Hanita Hanim bt Ismail, Wan Roselezam Wan Yahya

Abstract


The autobiographical writing by Emily Innes’s The Chersonese with the Gliding offer corded experiences and turbulence underwent by a White officer’s wife to Malaya with an underlying western perspectives and impression on the country during pre-Independence period and its people. By using narrative data, this article examines existing power relations, framed within interactions between the white lady (representing the Self) and her Malay male servants (as the Other). The use of Michel Foucault’s Technology of Power enables an analysis of power strategies that represent both binary opposites in order to also trace the existence of gender power.

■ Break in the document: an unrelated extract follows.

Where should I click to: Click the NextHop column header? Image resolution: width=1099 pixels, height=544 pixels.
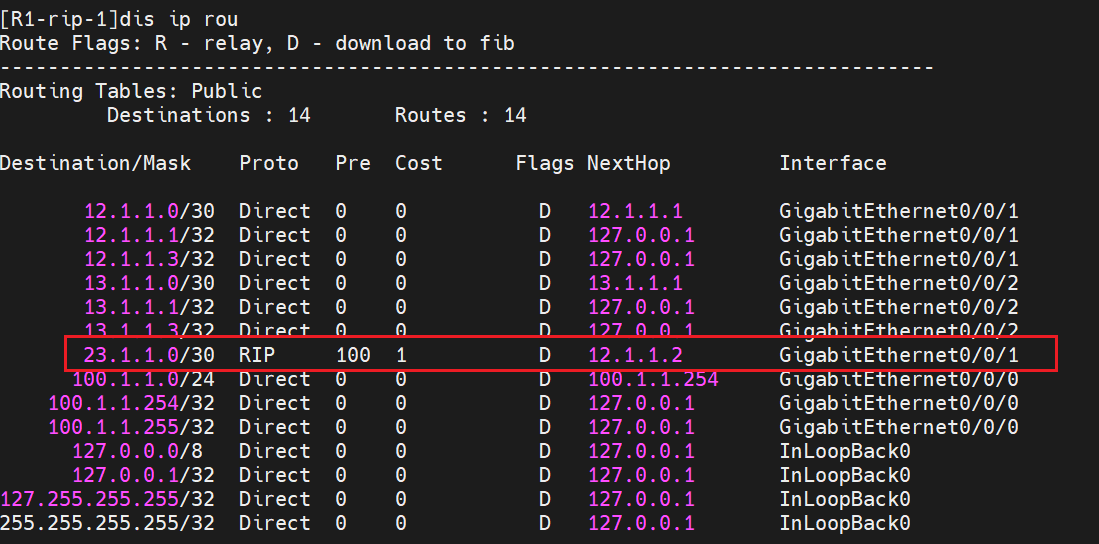tap(628, 163)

More specifically, it allows a proto- conceptualisation of types among Malay men that are identifiable during the pre-Independence period. Further understanding the Malay men, especially of their ego, is important in the growing interest over Postcolonial subject where it explores forms of resistance, portrayed by the Other in his daily power relation with the Self. Findings reveal that while power play exists within these interactions, it is a one-sided discourse which sanctions fair play as well as equality of power distribution.  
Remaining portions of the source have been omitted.